- WHAT YOU ARE ASKED TO DO -
Please repeat the lines below, exactly and only, from the one that holds "Careers (753, 1111)" through the one that holds "Volgend weekend (757, 2495)".

===== EXERCISE DATA

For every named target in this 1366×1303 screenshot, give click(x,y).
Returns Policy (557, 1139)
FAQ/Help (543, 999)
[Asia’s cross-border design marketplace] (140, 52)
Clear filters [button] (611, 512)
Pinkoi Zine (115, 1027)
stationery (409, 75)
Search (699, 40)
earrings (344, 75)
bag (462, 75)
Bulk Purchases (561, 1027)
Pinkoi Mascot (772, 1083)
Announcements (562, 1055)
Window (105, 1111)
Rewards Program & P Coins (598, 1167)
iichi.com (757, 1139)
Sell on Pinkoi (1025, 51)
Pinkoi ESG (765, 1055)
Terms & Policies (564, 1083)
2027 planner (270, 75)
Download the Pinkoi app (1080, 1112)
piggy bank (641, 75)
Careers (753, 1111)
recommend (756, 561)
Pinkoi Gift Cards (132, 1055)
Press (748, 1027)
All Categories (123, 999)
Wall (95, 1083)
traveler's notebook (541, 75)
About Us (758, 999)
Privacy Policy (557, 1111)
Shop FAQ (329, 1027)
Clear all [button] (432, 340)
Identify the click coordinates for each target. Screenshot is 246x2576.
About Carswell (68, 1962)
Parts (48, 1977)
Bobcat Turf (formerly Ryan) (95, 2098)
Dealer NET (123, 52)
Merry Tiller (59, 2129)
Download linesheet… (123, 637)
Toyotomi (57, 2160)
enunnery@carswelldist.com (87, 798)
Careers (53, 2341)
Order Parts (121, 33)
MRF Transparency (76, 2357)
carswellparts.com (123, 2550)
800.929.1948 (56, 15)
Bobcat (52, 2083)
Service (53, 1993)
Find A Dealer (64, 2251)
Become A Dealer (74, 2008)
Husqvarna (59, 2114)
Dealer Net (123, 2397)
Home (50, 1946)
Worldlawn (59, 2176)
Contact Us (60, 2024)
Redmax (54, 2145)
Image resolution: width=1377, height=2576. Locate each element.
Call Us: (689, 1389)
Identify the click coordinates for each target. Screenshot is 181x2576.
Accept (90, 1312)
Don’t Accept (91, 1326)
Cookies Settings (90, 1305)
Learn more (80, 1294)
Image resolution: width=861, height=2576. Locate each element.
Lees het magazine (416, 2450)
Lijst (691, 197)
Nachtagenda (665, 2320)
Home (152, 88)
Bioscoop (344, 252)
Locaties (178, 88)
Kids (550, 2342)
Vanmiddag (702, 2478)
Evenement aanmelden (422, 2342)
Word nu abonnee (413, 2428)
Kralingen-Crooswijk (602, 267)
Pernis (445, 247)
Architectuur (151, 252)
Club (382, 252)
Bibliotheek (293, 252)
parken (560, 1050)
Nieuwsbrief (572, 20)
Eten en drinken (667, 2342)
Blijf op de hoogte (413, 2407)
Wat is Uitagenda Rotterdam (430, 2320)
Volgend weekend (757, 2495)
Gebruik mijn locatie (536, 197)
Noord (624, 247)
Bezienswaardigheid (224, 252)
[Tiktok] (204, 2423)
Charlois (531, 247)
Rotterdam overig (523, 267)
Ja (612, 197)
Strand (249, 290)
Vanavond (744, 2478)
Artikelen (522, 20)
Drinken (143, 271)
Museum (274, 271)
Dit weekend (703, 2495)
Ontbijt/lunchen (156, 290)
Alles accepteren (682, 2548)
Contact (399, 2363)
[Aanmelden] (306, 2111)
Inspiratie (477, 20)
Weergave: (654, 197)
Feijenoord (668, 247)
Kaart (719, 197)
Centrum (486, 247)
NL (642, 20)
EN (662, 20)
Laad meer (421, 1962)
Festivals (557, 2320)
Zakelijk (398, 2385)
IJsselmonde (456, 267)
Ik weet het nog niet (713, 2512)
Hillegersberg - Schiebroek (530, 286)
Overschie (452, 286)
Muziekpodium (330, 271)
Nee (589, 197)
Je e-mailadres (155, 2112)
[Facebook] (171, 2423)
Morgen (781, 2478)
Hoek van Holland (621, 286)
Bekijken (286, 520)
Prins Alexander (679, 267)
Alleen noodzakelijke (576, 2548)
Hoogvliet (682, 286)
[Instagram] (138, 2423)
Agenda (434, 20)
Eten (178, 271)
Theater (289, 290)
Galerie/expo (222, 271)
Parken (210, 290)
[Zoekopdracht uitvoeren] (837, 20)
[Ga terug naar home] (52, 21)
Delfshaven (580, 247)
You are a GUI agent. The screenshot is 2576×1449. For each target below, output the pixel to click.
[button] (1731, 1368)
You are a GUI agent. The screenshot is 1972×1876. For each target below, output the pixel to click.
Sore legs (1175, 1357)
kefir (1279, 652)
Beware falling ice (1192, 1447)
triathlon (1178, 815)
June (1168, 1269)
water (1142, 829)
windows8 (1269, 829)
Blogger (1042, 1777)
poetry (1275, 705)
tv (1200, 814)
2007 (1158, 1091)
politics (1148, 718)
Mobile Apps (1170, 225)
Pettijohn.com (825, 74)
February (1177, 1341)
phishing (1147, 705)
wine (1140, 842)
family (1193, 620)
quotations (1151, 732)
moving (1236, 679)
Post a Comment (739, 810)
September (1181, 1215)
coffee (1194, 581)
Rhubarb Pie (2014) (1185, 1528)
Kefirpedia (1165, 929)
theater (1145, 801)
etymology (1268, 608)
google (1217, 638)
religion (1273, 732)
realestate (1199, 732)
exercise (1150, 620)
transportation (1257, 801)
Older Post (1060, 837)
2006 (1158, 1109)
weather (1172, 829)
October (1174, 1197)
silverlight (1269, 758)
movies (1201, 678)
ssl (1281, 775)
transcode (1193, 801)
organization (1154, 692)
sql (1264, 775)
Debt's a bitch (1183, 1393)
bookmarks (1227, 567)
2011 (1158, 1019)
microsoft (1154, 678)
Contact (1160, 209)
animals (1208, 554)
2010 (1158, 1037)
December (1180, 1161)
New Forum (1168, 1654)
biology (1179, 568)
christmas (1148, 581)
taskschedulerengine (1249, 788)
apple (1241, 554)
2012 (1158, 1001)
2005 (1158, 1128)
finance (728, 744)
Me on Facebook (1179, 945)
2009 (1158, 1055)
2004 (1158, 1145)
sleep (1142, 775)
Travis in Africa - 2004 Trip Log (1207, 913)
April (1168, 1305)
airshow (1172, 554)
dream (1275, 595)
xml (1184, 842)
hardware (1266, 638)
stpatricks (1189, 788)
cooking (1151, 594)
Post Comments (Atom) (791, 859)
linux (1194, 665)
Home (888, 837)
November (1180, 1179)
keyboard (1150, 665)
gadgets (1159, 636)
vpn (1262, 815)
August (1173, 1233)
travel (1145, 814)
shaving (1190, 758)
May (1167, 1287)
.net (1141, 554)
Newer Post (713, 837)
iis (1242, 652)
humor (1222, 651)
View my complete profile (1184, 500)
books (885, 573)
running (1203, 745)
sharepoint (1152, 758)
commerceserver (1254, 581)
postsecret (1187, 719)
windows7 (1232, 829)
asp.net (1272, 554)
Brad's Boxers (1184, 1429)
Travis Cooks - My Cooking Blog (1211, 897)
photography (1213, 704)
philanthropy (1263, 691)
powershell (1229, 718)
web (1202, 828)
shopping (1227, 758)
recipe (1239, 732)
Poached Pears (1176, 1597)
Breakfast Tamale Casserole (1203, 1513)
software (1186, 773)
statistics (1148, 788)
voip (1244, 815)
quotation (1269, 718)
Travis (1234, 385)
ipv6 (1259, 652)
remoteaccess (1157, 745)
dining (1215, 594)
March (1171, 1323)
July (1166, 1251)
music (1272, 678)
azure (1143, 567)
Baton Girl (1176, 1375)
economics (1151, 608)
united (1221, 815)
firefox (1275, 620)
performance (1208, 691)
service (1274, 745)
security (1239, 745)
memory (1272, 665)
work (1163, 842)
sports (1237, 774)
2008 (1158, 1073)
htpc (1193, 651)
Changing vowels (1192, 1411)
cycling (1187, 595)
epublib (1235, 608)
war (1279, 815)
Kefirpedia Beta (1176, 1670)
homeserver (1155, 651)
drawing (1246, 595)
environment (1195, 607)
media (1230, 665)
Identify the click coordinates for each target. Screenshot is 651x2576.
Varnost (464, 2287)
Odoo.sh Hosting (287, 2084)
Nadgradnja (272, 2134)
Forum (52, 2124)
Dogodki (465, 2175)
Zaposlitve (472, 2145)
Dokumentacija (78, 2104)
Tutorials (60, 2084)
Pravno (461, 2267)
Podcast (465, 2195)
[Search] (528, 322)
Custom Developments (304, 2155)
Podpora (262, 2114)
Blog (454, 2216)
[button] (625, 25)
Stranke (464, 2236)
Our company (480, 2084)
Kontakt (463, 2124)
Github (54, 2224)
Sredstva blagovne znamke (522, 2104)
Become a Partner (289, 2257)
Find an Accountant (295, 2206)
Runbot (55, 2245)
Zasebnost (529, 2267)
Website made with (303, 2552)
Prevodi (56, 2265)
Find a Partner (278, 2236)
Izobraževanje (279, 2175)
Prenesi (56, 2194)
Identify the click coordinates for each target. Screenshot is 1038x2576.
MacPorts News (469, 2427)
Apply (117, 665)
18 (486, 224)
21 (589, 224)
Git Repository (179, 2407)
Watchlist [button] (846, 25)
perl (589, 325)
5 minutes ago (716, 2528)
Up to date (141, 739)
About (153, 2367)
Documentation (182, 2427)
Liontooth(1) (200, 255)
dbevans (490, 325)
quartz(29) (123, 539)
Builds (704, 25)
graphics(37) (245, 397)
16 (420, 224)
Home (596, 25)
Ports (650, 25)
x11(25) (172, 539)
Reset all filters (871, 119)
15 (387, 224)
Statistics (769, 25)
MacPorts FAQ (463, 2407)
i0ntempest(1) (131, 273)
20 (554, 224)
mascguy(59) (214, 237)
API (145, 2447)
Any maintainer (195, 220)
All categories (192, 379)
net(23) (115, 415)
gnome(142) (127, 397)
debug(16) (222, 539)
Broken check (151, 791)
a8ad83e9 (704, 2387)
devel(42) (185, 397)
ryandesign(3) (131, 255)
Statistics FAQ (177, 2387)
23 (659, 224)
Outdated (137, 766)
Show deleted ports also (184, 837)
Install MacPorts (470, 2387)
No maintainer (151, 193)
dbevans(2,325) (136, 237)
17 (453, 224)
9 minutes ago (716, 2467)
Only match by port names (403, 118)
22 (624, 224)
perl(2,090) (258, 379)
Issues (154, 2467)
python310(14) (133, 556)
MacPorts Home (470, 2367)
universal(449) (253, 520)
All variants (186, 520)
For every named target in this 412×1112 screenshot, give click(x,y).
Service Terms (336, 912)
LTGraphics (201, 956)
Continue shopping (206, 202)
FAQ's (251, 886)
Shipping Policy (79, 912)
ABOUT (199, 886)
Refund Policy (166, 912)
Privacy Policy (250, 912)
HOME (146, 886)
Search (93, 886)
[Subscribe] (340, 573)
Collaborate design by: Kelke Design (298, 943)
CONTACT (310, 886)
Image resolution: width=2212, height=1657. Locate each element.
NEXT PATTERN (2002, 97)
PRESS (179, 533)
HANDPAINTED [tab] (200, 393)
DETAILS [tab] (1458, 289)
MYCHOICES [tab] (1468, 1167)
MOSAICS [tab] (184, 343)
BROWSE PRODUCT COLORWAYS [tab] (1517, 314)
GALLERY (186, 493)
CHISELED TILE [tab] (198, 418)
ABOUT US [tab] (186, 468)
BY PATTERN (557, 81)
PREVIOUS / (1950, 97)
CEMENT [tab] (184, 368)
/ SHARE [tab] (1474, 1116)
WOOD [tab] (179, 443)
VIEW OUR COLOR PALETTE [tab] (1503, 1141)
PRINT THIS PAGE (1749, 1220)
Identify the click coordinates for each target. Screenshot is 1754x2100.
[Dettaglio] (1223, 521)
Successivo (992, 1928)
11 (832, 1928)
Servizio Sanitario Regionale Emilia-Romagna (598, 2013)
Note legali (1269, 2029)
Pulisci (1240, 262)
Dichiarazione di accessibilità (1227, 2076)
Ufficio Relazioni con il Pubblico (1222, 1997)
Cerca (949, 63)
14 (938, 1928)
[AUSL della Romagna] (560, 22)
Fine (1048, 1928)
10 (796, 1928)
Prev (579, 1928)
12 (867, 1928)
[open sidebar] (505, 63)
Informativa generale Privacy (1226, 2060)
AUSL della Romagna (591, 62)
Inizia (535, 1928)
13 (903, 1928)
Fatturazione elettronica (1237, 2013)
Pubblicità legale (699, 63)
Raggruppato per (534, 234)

==========

- TASK RESPONSE -
Careers (753, 1111)
recommend (756, 561)
Pinkoi Gift Cards (132, 1055)
Press (748, 1027)
All Categories (123, 999)
Wall (95, 1083)
traveler's notebook (541, 75)
About Us (758, 999)
Privacy Policy (557, 1111)
Shop FAQ (329, 1027)
Clear all [button] (432, 340)
Identify the click coordinates for each target. Screenshot is 246x2576.
About Carswell (68, 1962)
Parts (48, 1977)
Bobcat Turf (formerly Ryan) (95, 2098)
Dealer NET (123, 52)
Merry Tiller (59, 2129)
Download linesheet… (123, 637)
Toyotomi (57, 2160)
enunnery@carswelldist.com (87, 798)
Careers (53, 2341)
Order Parts (121, 33)
MRF Transparency (76, 2357)
carswellparts.com (123, 2550)
800.929.1948 (56, 15)
Bobcat (52, 2083)
Service (53, 1993)
Find A Dealer (64, 2251)
Become A Dealer (74, 2008)
Husqvarna (59, 2114)
Dealer Net (123, 2397)
Home (50, 1946)
Worldlawn (59, 2176)
Contact Us (60, 2024)
Redmax (54, 2145)
Image resolution: width=1377, height=2576. Locate each element.
Call Us: (689, 1389)
Identify the click coordinates for each target. Screenshot is 181x2576.
Accept (90, 1312)
Don’t Accept (91, 1326)
Cookies Settings (90, 1305)
Learn more (80, 1294)
Image resolution: width=861, height=2576. Locate each element.
Lees het magazine (416, 2450)
Lijst (691, 197)
Nachtagenda (665, 2320)
Home (152, 88)
Bioscoop (344, 252)
Locaties (178, 88)
Kids (550, 2342)
Vanmiddag (702, 2478)
Evenement aanmelden (422, 2342)
Word nu abonnee (413, 2428)
Kralingen-Crooswijk (602, 267)
Pernis (445, 247)
Architectuur (151, 252)
Club (382, 252)
Bibliotheek (293, 252)
parken (560, 1050)
Nieuwsbrief (572, 20)
Eten en drinken (667, 2342)
Blijf op de hoogte (413, 2407)
Wat is Uitagenda Rotterdam (430, 2320)
Volgend weekend (757, 2495)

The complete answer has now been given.